U.S. Citizenship Agency Adopts Trump's Hostile, Antagonistic View of Immigrants

The agency no longer calls the United States a "nation of immigrants."

Photo Credit: National Parks Service/Michael Quinn

Under President Trump, the U.S. Citizenship and Immigration Services is adopting a more aggressive and skeptical view of immigrants — the very people the agency is designed to assist.

The shift in attitude was made clear Thursday in the agency's new mission statement, which removed the phrase "nation of immigrants," emphasized the need to "protect" Americans and ceased referring to immigrants as its "customers."

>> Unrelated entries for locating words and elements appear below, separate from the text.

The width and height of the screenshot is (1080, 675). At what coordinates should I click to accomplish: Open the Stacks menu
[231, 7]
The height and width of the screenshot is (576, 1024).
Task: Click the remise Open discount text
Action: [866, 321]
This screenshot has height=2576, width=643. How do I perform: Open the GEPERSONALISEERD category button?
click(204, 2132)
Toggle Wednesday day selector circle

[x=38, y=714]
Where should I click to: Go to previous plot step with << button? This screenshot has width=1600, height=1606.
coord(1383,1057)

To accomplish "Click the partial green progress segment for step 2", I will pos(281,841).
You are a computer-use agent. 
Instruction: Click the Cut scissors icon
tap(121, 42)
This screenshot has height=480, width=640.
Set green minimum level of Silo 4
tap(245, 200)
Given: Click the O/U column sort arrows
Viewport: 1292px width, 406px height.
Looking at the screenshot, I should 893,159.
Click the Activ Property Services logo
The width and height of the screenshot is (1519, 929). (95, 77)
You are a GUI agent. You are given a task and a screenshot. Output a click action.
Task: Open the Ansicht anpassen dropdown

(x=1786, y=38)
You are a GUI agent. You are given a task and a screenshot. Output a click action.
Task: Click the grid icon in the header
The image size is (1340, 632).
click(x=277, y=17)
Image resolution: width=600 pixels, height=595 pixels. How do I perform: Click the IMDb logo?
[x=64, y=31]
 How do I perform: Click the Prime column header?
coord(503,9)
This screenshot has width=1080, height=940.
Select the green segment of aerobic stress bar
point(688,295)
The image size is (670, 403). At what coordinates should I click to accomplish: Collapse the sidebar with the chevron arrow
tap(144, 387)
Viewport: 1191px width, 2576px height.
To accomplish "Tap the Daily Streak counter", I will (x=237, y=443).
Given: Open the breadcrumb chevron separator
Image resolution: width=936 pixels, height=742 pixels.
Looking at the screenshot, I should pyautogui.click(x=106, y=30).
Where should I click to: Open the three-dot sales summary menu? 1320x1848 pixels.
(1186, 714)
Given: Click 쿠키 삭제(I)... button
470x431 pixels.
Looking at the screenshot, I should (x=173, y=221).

The new statement now reads:

U.S. Citizenship and Immigration Services administers the nation’s lawful immigration system, safeguarding its integrity and promise by efficiently and fairly adjudicating requests for immigration benefits while protecting Americans, securing the homeland, and honoring our values.

Before Thursday, the mission statement was:

USCIS secures America’s promise as a nation of immigrants by providing accurate and useful information to our customers, granting immigration and citizenship benefits, promoting an awareness and understanding of citizenship, and ensuring the integrity of our immigration system.

As Dara Lind points out at Vox, this change is particularly strange because, unlike the other two immigration agencies, Customs and Border Protection and Immigration and Customs Enforcement, USCIS is not about enforcing border laws or keeping people out of the country. Its purpose is to facilitate the process of becoming an American, and it is largely funded through the fees its applicants pay. That's why it made sense for its previous mission statement to refer to immigrants as customers.

Since the agency is tasked with providing American citizenship, it's troubling that it would cast its mission as "protecting Americans." Of course, under the old statement, the agency sought to ensure the "integrity of the immigration system," which has myriad features designed for the nation's safety. But now, "protecting Americans" and "securing the homeland" is erroneously presented as an aim that is in tension with "adjudicating requests for immigration benefits."

The agency has shamefully embraced a more hostile and less helpful stance toward people who are proud to become Americans.